- TRECHOS DA LISTAGEM:
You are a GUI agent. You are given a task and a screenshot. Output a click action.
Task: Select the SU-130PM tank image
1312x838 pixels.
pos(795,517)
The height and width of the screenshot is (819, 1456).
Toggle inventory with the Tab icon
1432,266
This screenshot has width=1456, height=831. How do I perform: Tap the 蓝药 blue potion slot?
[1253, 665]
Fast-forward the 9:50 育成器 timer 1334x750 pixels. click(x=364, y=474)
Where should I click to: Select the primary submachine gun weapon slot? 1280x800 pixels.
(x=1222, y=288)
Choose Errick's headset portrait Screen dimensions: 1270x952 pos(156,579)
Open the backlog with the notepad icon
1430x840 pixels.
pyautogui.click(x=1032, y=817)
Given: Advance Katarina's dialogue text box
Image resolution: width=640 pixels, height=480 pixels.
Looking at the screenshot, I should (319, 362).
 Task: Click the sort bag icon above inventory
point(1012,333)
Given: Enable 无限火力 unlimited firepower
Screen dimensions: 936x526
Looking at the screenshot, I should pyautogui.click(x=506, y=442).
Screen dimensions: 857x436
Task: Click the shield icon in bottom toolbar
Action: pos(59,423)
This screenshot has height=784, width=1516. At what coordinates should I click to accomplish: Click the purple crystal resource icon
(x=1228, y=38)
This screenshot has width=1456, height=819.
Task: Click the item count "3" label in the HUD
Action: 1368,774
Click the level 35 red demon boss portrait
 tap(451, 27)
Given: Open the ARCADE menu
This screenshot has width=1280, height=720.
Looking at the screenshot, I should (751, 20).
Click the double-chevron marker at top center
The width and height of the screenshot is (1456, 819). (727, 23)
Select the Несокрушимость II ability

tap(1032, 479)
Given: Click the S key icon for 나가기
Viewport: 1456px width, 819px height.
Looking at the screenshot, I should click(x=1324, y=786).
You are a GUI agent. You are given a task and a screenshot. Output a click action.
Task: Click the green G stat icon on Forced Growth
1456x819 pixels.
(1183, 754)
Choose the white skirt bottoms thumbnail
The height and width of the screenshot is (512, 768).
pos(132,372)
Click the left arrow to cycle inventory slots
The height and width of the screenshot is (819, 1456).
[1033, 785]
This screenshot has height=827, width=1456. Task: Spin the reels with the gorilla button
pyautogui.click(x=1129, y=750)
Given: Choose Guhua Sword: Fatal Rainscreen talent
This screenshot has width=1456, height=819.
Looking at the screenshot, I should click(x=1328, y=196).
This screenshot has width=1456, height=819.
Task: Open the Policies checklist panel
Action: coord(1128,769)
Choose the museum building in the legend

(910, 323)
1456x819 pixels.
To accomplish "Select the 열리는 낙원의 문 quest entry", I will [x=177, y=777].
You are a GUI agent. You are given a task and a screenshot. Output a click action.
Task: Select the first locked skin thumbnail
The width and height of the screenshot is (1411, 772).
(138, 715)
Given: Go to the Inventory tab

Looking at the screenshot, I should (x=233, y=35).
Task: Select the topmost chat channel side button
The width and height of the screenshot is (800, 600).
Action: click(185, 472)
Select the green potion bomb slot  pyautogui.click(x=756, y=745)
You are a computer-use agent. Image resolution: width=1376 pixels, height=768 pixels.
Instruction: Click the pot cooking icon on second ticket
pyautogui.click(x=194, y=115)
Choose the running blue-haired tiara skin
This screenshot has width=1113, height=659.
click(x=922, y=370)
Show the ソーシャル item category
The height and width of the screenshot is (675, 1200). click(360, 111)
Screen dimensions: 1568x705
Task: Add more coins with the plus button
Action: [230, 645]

- O QUE FAZER: Reproduza fielmente todas as linhas da listagem acima, sem alterar coisa alguma.

- RESULTADO DA TAREFA:
You are a GUI agent. You are given a task and a screenshot. Output a click action.
Task: Select the SU-130PM tank image
1312x838 pixels.
pos(795,517)
The height and width of the screenshot is (819, 1456).
Toggle inventory with the Tab icon
1432,266
This screenshot has width=1456, height=831. How do I perform: Tap the 蓝药 blue potion slot?
[1253, 665]
Fast-forward the 9:50 育成器 timer 1334x750 pixels. click(x=364, y=474)
Where should I click to: Select the primary submachine gun weapon slot? 1280x800 pixels.
(x=1222, y=288)
Choose Errick's headset portrait Screen dimensions: 1270x952 pos(156,579)
Open the backlog with the notepad icon
1430x840 pixels.
pyautogui.click(x=1032, y=817)
Given: Advance Katarina's dialogue text box
Image resolution: width=640 pixels, height=480 pixels.
Looking at the screenshot, I should (319, 362).
 Task: Click the sort bag icon above inventory
point(1012,333)
Given: Enable 无限火力 unlimited firepower
Screen dimensions: 936x526
Looking at the screenshot, I should pyautogui.click(x=506, y=442).
Screen dimensions: 857x436
Task: Click the shield icon in bottom toolbar
Action: pos(59,423)
This screenshot has height=784, width=1516. At what coordinates should I click to accomplish: Click the purple crystal resource icon
(x=1228, y=38)
This screenshot has width=1456, height=819.
Task: Click the item count "3" label in the HUD
Action: 1368,774
Click the level 35 red demon boss portrait
 tap(451, 27)
Given: Open the ARCADE menu
This screenshot has width=1280, height=720.
Looking at the screenshot, I should (751, 20).
Click the double-chevron marker at top center
The width and height of the screenshot is (1456, 819). (727, 23)
Select the Несокрушимость II ability

tap(1032, 479)
Given: Click the S key icon for 나가기
Viewport: 1456px width, 819px height.
Looking at the screenshot, I should click(x=1324, y=786).
You are a GUI agent. You are given a task and a screenshot. Output a click action.
Task: Click the green G stat icon on Forced Growth
1456x819 pixels.
(1183, 754)
Choose the white skirt bottoms thumbnail
The height and width of the screenshot is (512, 768).
pos(132,372)
Click the left arrow to cycle inventory slots
The height and width of the screenshot is (819, 1456).
[1033, 785]
This screenshot has height=827, width=1456. Task: Spin the reels with the gorilla button
pyautogui.click(x=1129, y=750)
Given: Choose Guhua Sword: Fatal Rainscreen talent
This screenshot has width=1456, height=819.
Looking at the screenshot, I should click(x=1328, y=196).
This screenshot has width=1456, height=819.
Task: Open the Policies checklist panel
Action: coord(1128,769)
Choose the museum building in the legend

(910, 323)
1456x819 pixels.
To accomplish "Select the 열리는 낙원의 문 quest entry", I will [x=177, y=777].
You are a GUI agent. You are given a task and a screenshot. Output a click action.
Task: Select the first locked skin thumbnail
The width and height of the screenshot is (1411, 772).
(138, 715)
Given: Go to the Inventory tab

Looking at the screenshot, I should (x=233, y=35).
Task: Select the topmost chat channel side button
The width and height of the screenshot is (800, 600).
Action: click(185, 472)
Select the green potion bomb slot  pyautogui.click(x=756, y=745)
You are a computer-use agent. Image resolution: width=1376 pixels, height=768 pixels.
Instruction: Click the pot cooking icon on second ticket
pyautogui.click(x=194, y=115)
Choose the running blue-haired tiara skin
This screenshot has width=1113, height=659.
click(x=922, y=370)
Show the ソーシャル item category
The height and width of the screenshot is (675, 1200). click(360, 111)
Screen dimensions: 1568x705
Task: Add more coins with the plus button
Action: [230, 645]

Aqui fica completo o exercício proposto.